Task objective =>
Only the text belongs in the copy. Transcribe the data exactly and drop any pictures.

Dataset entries
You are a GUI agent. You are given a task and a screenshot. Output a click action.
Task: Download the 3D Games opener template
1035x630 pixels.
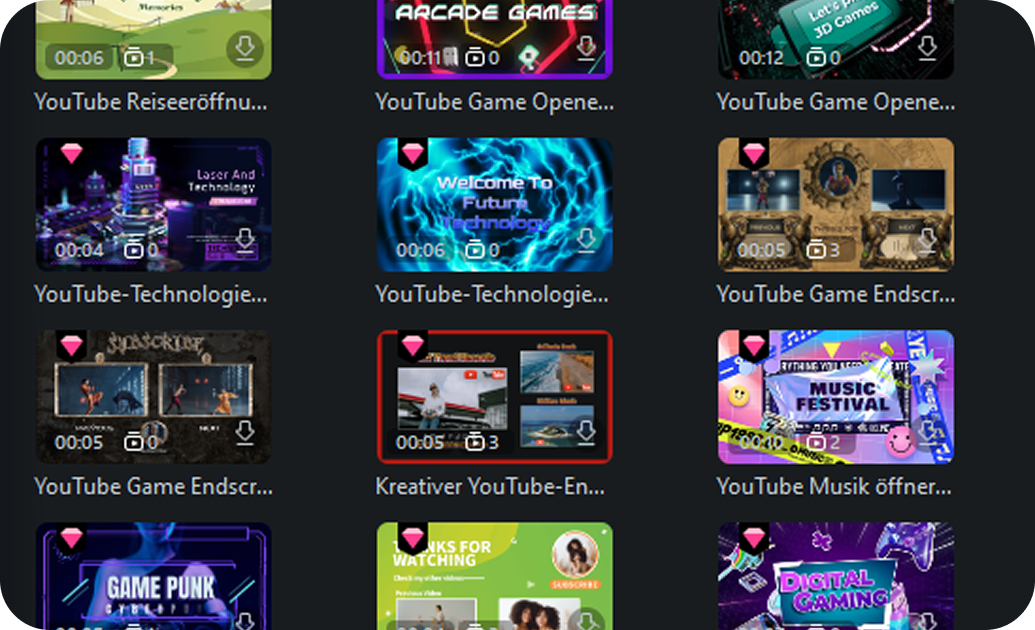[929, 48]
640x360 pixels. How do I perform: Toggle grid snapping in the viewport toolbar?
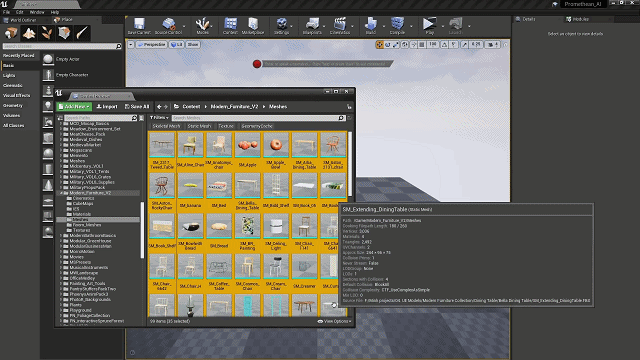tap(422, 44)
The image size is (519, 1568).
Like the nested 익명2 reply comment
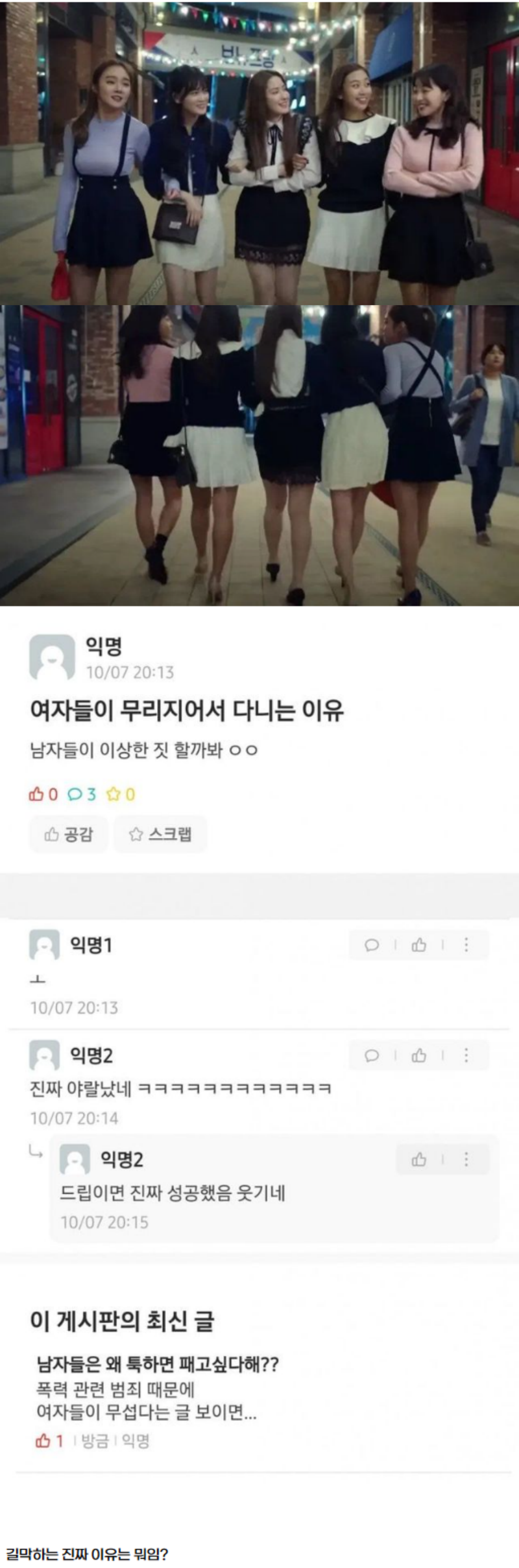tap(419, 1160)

Solution =>
You are a GUI agent. You are given a task and a screenshot. Output a click action.
Task: Download the 3D Games opener template
1035x630 pixels.
[929, 48]
640x360 pixels. How do I perform: Toggle grid snapping in the viewport toolbar?
tap(422, 44)
The image size is (519, 1568).
Like the nested 익명2 reply comment
tap(419, 1160)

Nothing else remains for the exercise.